Скамейка приметная, как совсем свежая могила. Красное дерево, еще не тронутое непогодой и не изгвазданное птичьим пометом, выделяется из ряда других, уже посеревших скамеек вокруг озера. Табличка сияет на солнце.

Одри Уилсон

1968–2004

Ее следы в моем сердце и в этих садах – навсегда.

Обескураженная пристальным, немигающим взглядом Джоны, парочка умолкает и быстро уходит.

Джона несет свою вахту. В определенный час птицы снимаются с места: плеск воды, шелест крыльев – время кормежки. Гусенок из выводка, следующего за мамой-гусыней, запинается и, наверное, подворачивает лапку; прихрамывая, он ковыляет следом за остальными, стараясь не отставать. Джона вспоминает все то, чего не ценил раньше. Все, чем он недостаточно дорожил.

– Джона? Я была права. Это голубиное дерево. У него белые предцветники, как голубиные крылья. Его еще называют деревом носовых платков или призрачным деревом. Я спросила садовника, он мне все рассказал.

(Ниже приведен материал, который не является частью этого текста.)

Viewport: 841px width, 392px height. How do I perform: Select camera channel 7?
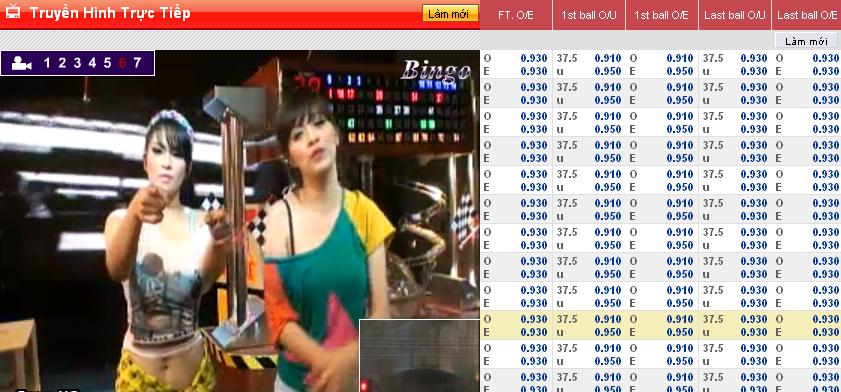[137, 63]
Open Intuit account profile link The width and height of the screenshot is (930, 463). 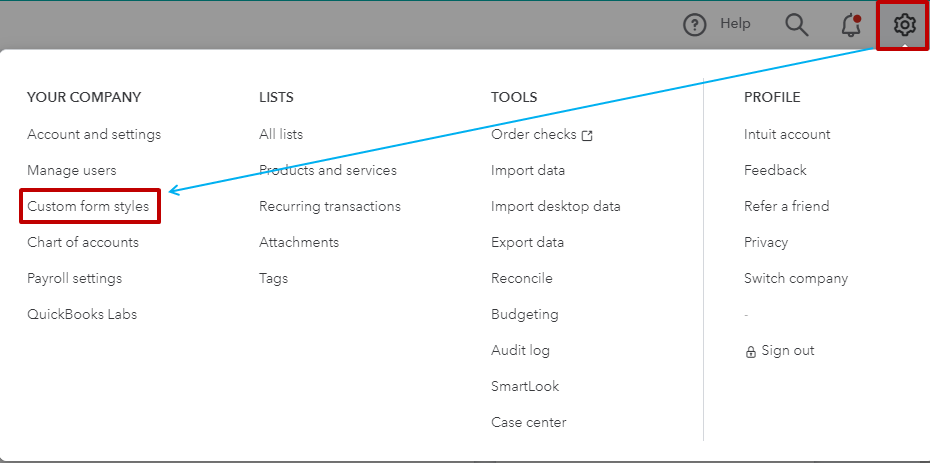(x=787, y=134)
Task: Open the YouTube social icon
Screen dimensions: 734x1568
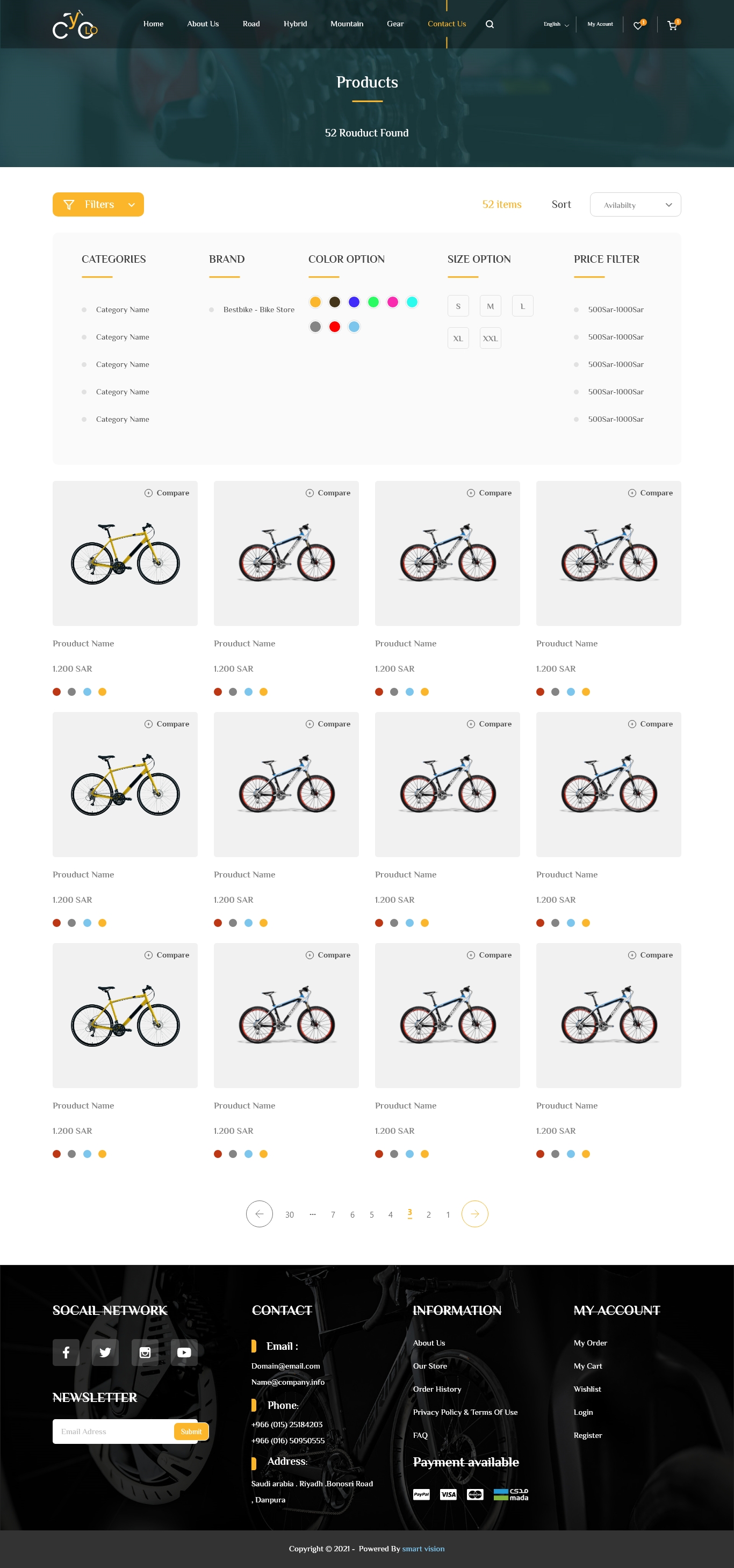Action: tap(184, 1352)
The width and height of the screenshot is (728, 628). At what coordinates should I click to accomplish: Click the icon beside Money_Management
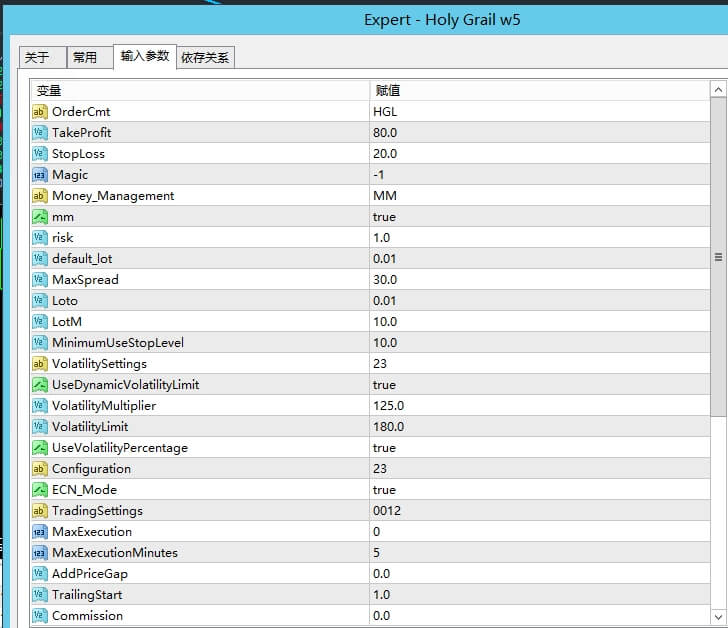(40, 196)
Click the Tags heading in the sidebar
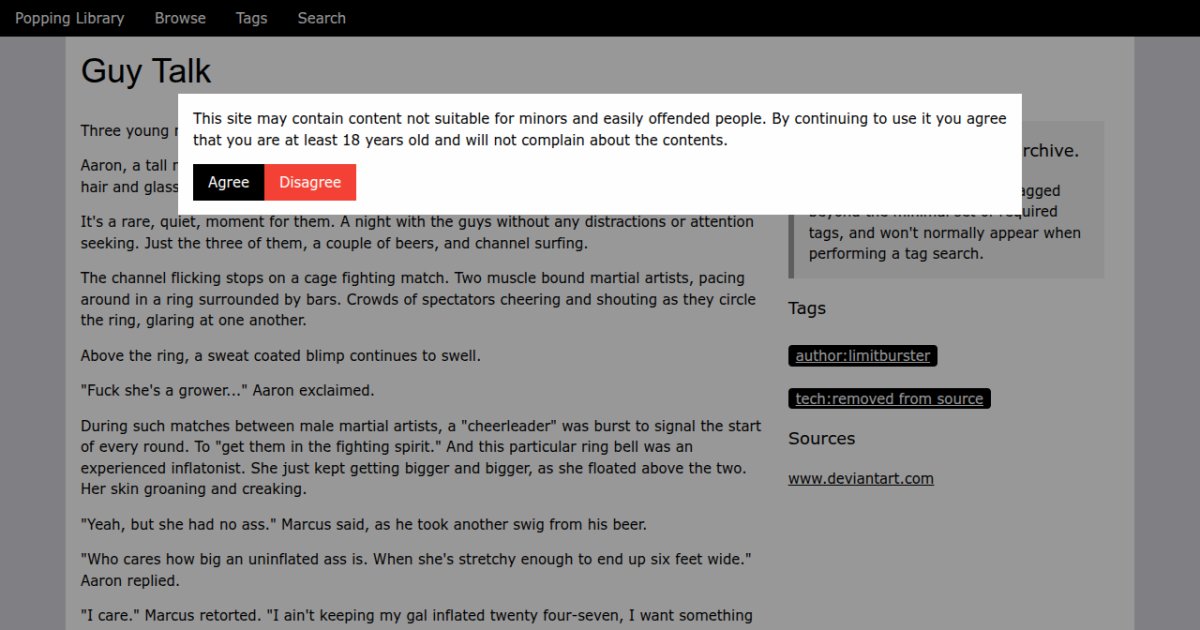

Вернувшись из своей исследовательской экспедиции, Одри взяла его под руку. Он держал руки в карманах, ощущая на пальце вес обручального кольца. Он носил это кольцо уже год, но оно до сих пор было ему в новинку. Ему нравилась его тяжесть, нравилось ощущение основательности, которое оно создавало.

– Его латинское название Davidia involucrata.

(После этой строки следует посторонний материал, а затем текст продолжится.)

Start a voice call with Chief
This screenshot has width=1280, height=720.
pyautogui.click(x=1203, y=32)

Одри сделала паузу, наслаждаясь звучанием древних слов, потом рассказала Джоне, что изначально давидия произрастала в горах в китайской провинции Сычуань. Он поразился тому, сколько подробностей Одри удалось разузнать за ее двухминутное отсутствие.

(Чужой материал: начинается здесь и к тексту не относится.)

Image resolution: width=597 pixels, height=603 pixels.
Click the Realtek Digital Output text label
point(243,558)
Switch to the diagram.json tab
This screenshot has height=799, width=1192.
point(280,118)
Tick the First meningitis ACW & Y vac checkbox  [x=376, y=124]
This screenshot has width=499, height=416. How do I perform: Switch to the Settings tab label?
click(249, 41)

Они познакомились здесь, в садах Кью, в 1995 году. Обоим было под тридцать, оба наслаждались жарким, словно подернутым белесой дымкой деньком на лужайке рядом с Прохладной оранжереей, викторианской постройкой из стекла и белого металла. В этой восьмиугольной оранжерее содержится удивительная коллекция фуксий, шалфея и бругмансий; но в тот душистый летний день вокруг нее возвели строительные леса, тяжелые ботинки рабочих рвали в клочья красиво подстриженный газон. Пока рабочие устанавливали прожекторы для вечернего концерта, в динамиках звучало «Сочувствие к дьяволу» группы «Роллинг стоунз». Одри подошла к Джоне, загоравшему на траве, и попросила у него зажигалку. В грохоте музыки он не сумел угадать ее имя. Ее улыбка была словно солнечный луч.